Haiti’s urban elite are French-speaking descendants of free mulattos, in positions of power and wealth since the colonial era two centuries ago. The rural peasants, 95 percent of the population, sprang forth from African slaves, and their culture is rooted in the Africa-oriented Vodoun (or "Voodoo") faith—Haiti, it is said, is "90 percent Catholic and 100 percent Vodoun." But Vodoun is not the macabre black magic cult of "voodoo dolls" and zombies that many Americans imagine. Rather, like any religion, it embodies a complex intertwining of the mystical and the mundane, and contains an Africa-rooted worldview expressed in a distinct language, culture, and set of social mores.
While much of the support for Aristide, a Catholic priest, is rooted in the Vodoun culture, he’ll have to deal with the reality that Vodoun leaders and structure have also been the base of the Duvalier dictatorships and still are the foundation of the Ton-Ton Macoute, the paramilitary thugs who have served as enforcers for the ruling elites. Anthropologist Wade Davis, author of two books on Haiti, says that over the last 30 years the Vodoun society has become completely entwined with the political power of the Haitian state.

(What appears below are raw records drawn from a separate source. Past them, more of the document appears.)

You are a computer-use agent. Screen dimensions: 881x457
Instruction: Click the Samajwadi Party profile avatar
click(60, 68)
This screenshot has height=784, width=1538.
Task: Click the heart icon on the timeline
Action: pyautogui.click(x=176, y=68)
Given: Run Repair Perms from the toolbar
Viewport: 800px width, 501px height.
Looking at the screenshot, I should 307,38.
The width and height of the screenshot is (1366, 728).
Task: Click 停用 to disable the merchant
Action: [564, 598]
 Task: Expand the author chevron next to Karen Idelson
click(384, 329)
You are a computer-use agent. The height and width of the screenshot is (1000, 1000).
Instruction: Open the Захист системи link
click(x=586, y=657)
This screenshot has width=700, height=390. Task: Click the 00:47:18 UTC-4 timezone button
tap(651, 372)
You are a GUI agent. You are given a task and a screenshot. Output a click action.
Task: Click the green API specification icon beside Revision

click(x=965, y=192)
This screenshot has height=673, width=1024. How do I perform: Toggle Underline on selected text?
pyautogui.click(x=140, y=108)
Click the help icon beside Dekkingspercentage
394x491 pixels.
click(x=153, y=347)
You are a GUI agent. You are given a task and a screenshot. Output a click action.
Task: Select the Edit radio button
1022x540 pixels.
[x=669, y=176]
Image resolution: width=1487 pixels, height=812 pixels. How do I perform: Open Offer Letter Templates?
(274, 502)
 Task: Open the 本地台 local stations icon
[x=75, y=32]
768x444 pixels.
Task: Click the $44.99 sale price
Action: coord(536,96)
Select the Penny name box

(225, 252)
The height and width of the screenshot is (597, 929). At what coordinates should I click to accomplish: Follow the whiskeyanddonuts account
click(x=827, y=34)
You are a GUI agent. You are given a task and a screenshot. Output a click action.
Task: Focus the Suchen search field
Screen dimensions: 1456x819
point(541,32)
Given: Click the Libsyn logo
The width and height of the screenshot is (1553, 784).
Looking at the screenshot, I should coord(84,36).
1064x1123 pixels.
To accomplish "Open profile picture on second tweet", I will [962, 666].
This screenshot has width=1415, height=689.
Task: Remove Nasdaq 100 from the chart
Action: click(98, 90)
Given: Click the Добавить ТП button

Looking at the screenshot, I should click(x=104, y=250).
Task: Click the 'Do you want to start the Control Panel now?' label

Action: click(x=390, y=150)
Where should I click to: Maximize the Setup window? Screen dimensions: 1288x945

That entanglement will make difficult Aristide’s attempts to govern in whatever months he has in office. But it also stands as a warning to the American occupiers if they act out of ignorance of that political-religious-cultural history. Press reports in the first few weeks of the occupation bragging that U.S. Marine Special Forces "know the people" because they speak French are not encouraging.
HAITI’S HISTORY over the last century provides a case study of the violent repression of a small, weak nation for the economic benefit of the ruling class within and larger nations without (read: the United States). The people there have had to suffer decades of dictatorship—for what reason? So our national pastime, may it rest in peace, may be kept supplied in hand-stitched baseballs? Do the managers of Spaulding or Wilson think twice about those who produce their baseballs, most of them now in the Dominican Republic because of "unstable" conditions in Haiti?
U.S.-based corporations in virtually every industry manage similar oppression around the globe, producing not only baseballs or running shoes but the seeds of social unrest as well. If the conditions aren’t addressed now, if economic democracy isn’t seen as a legitimate objective before an eruption of violence in the form of revolution or repression, then Haiti-style invasions will by necessity become a matter of course—with little hope that the next one won’t yield rivers of blood in the course of making it so.
One of the most perilous long-term consequences of the Haiti occupation is to make the world—or at least this hemisphere—safe for intervention. Upon what moral ground will the "opposition" stand when next a president, for whatever mix of motives, readies an invasion force? Let’s face it: If we have no principled resistance to the use of military force in support of objectives or causes or leaders we like, we’ll be hard pressed to make a moral argument against the next use of force we don’t like.
Frustration over the world’s petty despots and ruthless autocrats will continue to prompt a desire to do something. The United Nations still lacks the power to enforce international law effectively, and removing its Cold War shackles has merely made it easier for the United States to run the show. Until that’s rectified, the Hobson’s choice will often seem to be between massive violence and inaction. Our task continues to be one of broadening that choice.